Data manipulation, automation, analysis, and machine learning.
What is pandas?
Python library for data manipulation and analysis (DataFrames).
What is generative AI?
AI that creates new content (text, images, code) based on learned patterns.
What is a large language model (LLM)?
AI model trained on large text datasets to understand and generate human language.
What is NLP?
Natural Language Processing—AI that interprets and processes human language.
What is deep learning?
Machine learning using neural networks with multiple layers.
What is RPA?
Robotic Process Automation—automates repetitive business tasks.
What is ETL?
Extract, Transform, Load—data is transformed before loading into a system.
What is ELT?
Extract, Load, Transform—data is loaded first, then transformed in the system.
What is data integration?
Combining data from multiple sources into a unified view.
What is data sampling?
Selecting a subset of data for analysis.
What is data aggregation?
Summarizing data (e.g., sum, average, count).
What is a join in SQL?
Combining tables based on related columns.

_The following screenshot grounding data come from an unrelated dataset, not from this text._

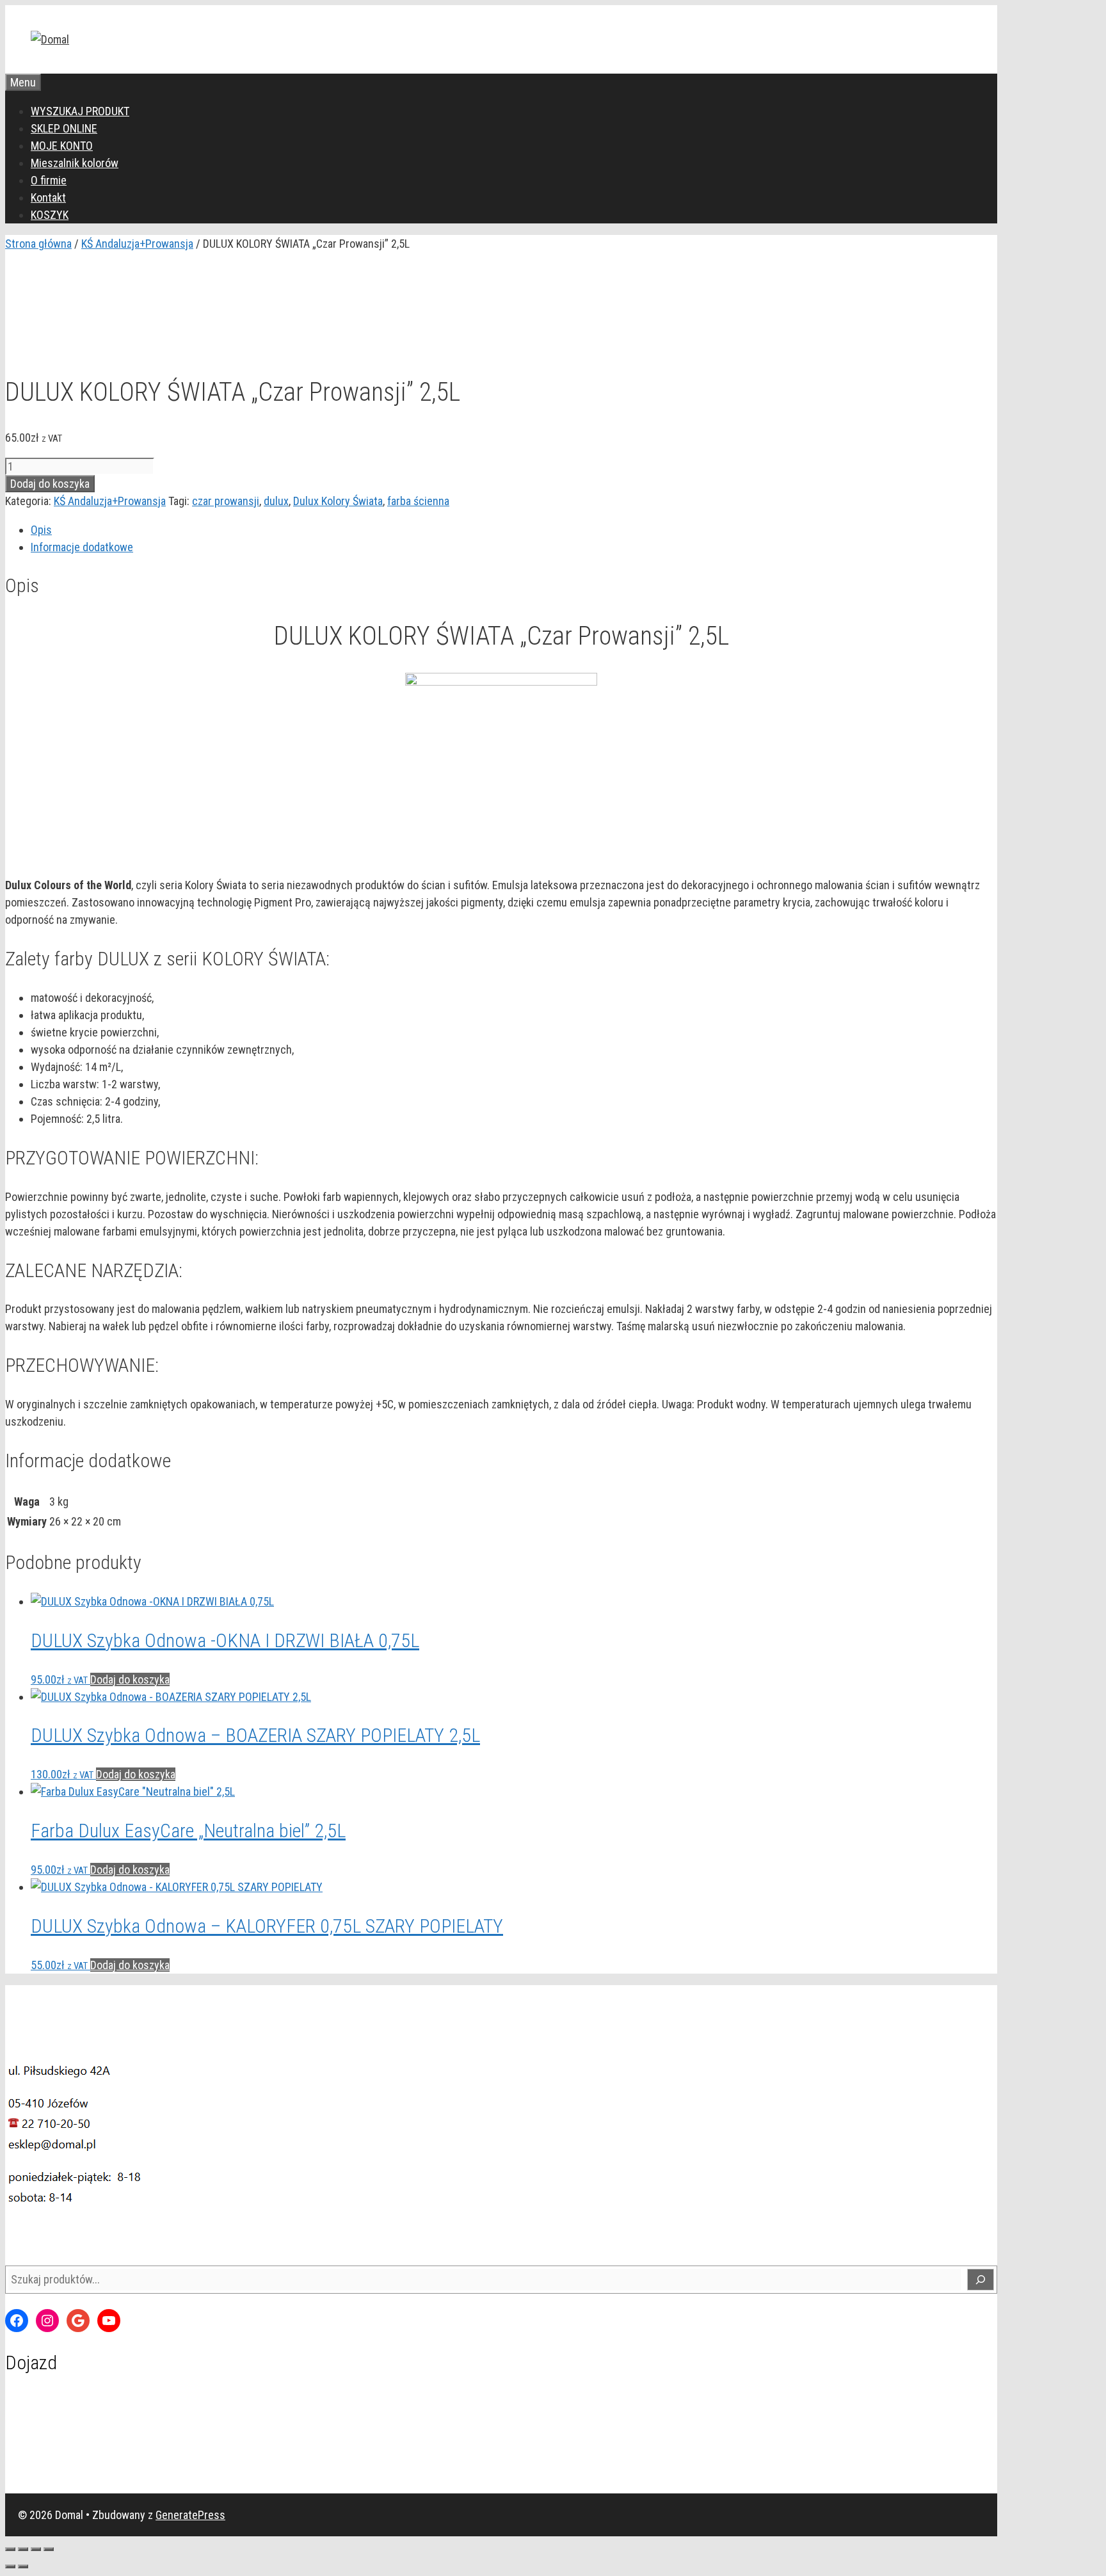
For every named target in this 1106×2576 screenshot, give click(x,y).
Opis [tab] (41, 529)
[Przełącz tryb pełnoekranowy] (23, 2549)
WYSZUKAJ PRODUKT (80, 111)
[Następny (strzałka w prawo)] (23, 2566)
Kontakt (48, 197)
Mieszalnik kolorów (74, 163)
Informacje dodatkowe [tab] (82, 547)
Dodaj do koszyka (50, 483)
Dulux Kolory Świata (338, 501)
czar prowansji (225, 501)
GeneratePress (190, 2515)
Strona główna (38, 243)
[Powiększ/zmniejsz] (10, 2549)
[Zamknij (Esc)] (49, 2549)
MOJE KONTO (62, 145)
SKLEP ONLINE (64, 128)
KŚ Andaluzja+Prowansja (137, 243)
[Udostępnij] (36, 2549)
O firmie (49, 180)
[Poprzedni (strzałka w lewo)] (10, 2566)
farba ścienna (418, 501)
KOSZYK (49, 214)
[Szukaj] (980, 2279)
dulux (276, 501)
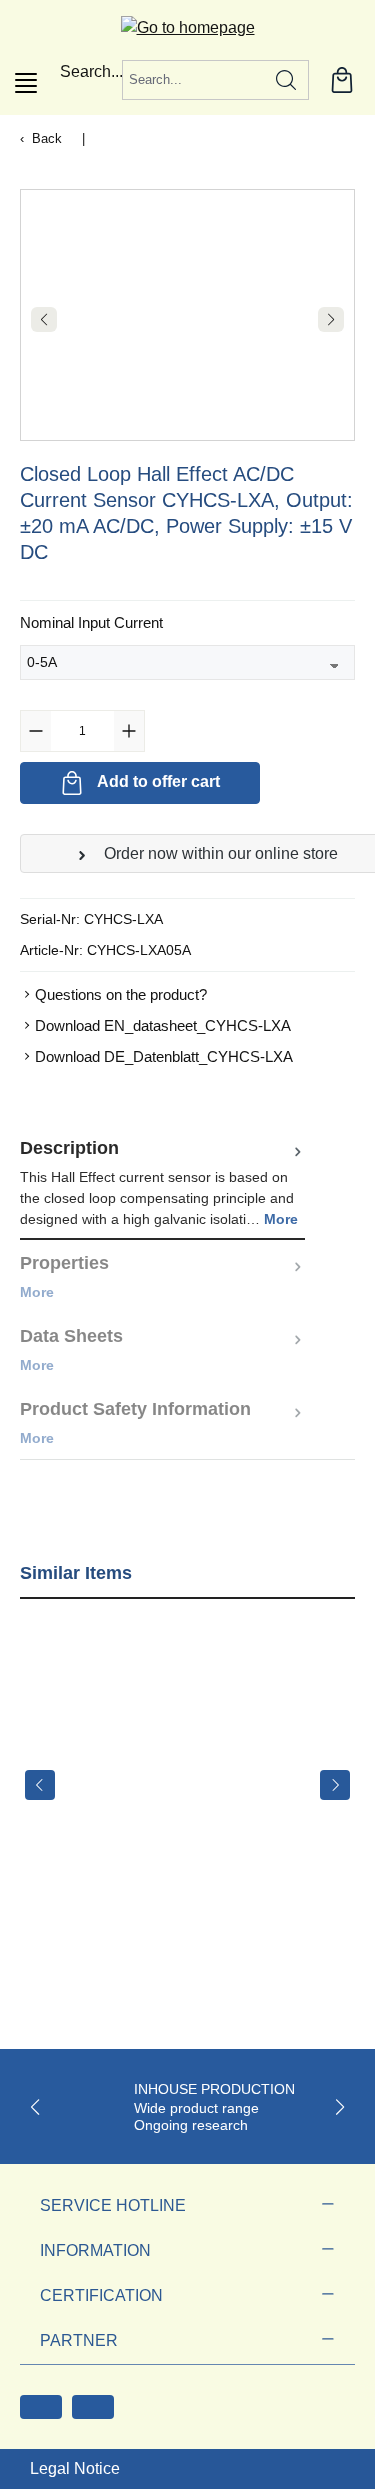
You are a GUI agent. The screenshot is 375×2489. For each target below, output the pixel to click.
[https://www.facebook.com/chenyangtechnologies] (41, 2407)
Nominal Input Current (91, 622)
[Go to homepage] (188, 27)
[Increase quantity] (129, 731)
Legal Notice (75, 2468)
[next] (335, 1785)
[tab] (162, 1182)
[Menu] (26, 83)
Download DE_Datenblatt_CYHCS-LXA (164, 1056)
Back (47, 138)
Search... (91, 71)
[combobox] (193, 80)
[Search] (286, 80)
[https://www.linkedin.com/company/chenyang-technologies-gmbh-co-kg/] (93, 2407)
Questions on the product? (121, 994)
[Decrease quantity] (36, 731)
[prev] (40, 1785)
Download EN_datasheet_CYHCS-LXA (163, 1025)
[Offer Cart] (342, 80)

What is filtering in data queries?
Selecting rows that meet specific conditions.
What are missing values?
Data fields with no recorded value.
What is duplication in data?
Repeated records that can skew analysis.
What are outliers?
Data points significantly different from the rest.
What is data completeness?
Measure of whether all required data is present.
What is data validation?
Ensuring data meets defined rules and formats.